* _REQUIRED WORK_:
Answer each question from the X-Pan adapter text below.
(a) What eBay item number is given for the adapter?
(b) What two parts does the adapter appear to be made from?
(c) What drawbacks of the shift and flip method are named?

* _SUPPLIED TEXT_:
+++
Do elaborate on thh X-Pan adapter Gordon: I'd love to put other lenses on
mine (especially something longer than the 90mm).


It is a little late, so I am only going to answer your post now. This item is
still and active auction, EBAY item number 3838011972. To me, it looks like a
Nikon K extension ring upper (not the better extension ring from Nikon),
grafted onto an Xpan bayonet. I am not sure if the Xpan part of it is
actually machined, or a salvaged real piece. One problem I see with the
construction is that the top of the lens is not left pointing upwards like it
should be, which indicates to me a lack of care in construction. Anyway, if
you find that item really interesting, the auction did not end yet.

I searched around to see if anyone made these, though I found no listings
anywhere. I suppose that SKGrimes, or a similar machine shop, could make a
similar item. I was mostly interested in his comments about the PC-Nikkor
shift lens, and the large coverage area.

I have been experimenting with the shift and flip method of getting two
frames, then overlapping them in software to get a panorama. However, it is a
slow method, requires a tripod, and moving items need to be minimal (or
avoided) . . . too many limitations.



[SNIP]

I am wondering if there is something wrong with ILEX shutters, since
they seem to sell at somewhat low prices. I also see many of the
Polaroid Macro camera shutters, which seem like they might be another
choice.
+++
* _STORED RECORDS_:
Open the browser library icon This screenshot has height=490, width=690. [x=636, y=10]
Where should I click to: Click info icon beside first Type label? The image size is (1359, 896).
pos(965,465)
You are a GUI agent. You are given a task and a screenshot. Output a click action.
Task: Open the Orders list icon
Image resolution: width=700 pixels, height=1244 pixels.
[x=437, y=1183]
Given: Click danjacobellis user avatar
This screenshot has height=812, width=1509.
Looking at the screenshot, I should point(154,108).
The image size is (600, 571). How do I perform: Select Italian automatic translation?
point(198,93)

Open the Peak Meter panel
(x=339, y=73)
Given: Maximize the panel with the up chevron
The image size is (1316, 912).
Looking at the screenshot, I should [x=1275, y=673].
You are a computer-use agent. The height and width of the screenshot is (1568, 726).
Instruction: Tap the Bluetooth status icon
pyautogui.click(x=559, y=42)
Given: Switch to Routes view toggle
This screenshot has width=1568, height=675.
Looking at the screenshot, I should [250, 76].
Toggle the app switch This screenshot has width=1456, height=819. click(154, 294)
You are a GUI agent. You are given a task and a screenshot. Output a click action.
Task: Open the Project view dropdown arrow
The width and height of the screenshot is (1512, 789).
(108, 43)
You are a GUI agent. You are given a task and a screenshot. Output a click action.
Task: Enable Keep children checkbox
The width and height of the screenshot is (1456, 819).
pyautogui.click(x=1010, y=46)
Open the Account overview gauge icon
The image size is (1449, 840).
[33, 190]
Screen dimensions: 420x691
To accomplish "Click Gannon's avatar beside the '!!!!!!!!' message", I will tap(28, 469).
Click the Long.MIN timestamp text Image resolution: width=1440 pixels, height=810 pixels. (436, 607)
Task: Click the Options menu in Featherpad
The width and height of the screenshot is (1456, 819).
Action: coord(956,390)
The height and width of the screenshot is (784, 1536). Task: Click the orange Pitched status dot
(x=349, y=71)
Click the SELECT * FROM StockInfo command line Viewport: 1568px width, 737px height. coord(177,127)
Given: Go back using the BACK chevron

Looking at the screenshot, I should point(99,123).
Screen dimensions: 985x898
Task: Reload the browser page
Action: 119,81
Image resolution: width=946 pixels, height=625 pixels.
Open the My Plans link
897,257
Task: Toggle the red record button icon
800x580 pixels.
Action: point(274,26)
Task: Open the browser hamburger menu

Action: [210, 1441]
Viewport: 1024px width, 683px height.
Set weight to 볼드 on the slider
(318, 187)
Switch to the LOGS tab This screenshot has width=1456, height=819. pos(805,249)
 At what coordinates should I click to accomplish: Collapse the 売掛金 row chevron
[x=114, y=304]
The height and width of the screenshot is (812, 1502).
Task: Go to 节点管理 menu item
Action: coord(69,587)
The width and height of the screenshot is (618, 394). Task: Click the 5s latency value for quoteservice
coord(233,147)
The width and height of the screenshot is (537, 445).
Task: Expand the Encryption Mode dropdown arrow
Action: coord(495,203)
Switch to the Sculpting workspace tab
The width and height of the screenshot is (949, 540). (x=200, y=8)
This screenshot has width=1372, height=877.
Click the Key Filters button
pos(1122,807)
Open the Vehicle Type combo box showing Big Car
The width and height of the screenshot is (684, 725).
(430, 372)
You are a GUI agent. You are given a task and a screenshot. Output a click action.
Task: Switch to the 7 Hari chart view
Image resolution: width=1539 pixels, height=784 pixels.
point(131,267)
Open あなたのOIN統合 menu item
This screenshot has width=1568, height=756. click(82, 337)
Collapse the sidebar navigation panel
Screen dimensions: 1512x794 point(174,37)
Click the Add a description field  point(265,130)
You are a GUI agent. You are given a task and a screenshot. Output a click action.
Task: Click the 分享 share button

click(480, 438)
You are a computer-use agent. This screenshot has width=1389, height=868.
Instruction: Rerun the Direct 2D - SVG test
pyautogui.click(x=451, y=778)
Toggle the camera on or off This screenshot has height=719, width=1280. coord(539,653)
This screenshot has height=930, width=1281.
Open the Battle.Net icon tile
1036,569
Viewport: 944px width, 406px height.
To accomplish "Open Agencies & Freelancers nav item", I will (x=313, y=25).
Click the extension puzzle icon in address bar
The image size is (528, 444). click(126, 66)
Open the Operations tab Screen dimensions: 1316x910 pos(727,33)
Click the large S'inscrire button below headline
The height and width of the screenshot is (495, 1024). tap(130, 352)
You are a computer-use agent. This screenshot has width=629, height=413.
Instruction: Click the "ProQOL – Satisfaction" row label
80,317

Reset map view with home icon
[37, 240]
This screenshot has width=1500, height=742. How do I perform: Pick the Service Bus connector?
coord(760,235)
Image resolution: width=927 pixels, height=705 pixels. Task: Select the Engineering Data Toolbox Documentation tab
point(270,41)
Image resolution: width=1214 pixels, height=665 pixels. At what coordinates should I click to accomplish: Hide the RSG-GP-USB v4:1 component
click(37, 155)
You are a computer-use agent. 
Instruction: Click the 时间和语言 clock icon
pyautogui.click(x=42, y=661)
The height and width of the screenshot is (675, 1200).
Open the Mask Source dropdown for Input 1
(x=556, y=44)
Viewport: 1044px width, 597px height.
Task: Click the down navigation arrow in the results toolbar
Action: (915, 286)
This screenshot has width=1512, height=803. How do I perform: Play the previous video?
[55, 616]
+++
* _FULL ANSWER_:
(a) 3838011972.
(b) A Nikon K extension ring upper grafted onto an Xpan bayonet.
(c) It is slow, requires a tripod, and moving items need to be minimal or avoided.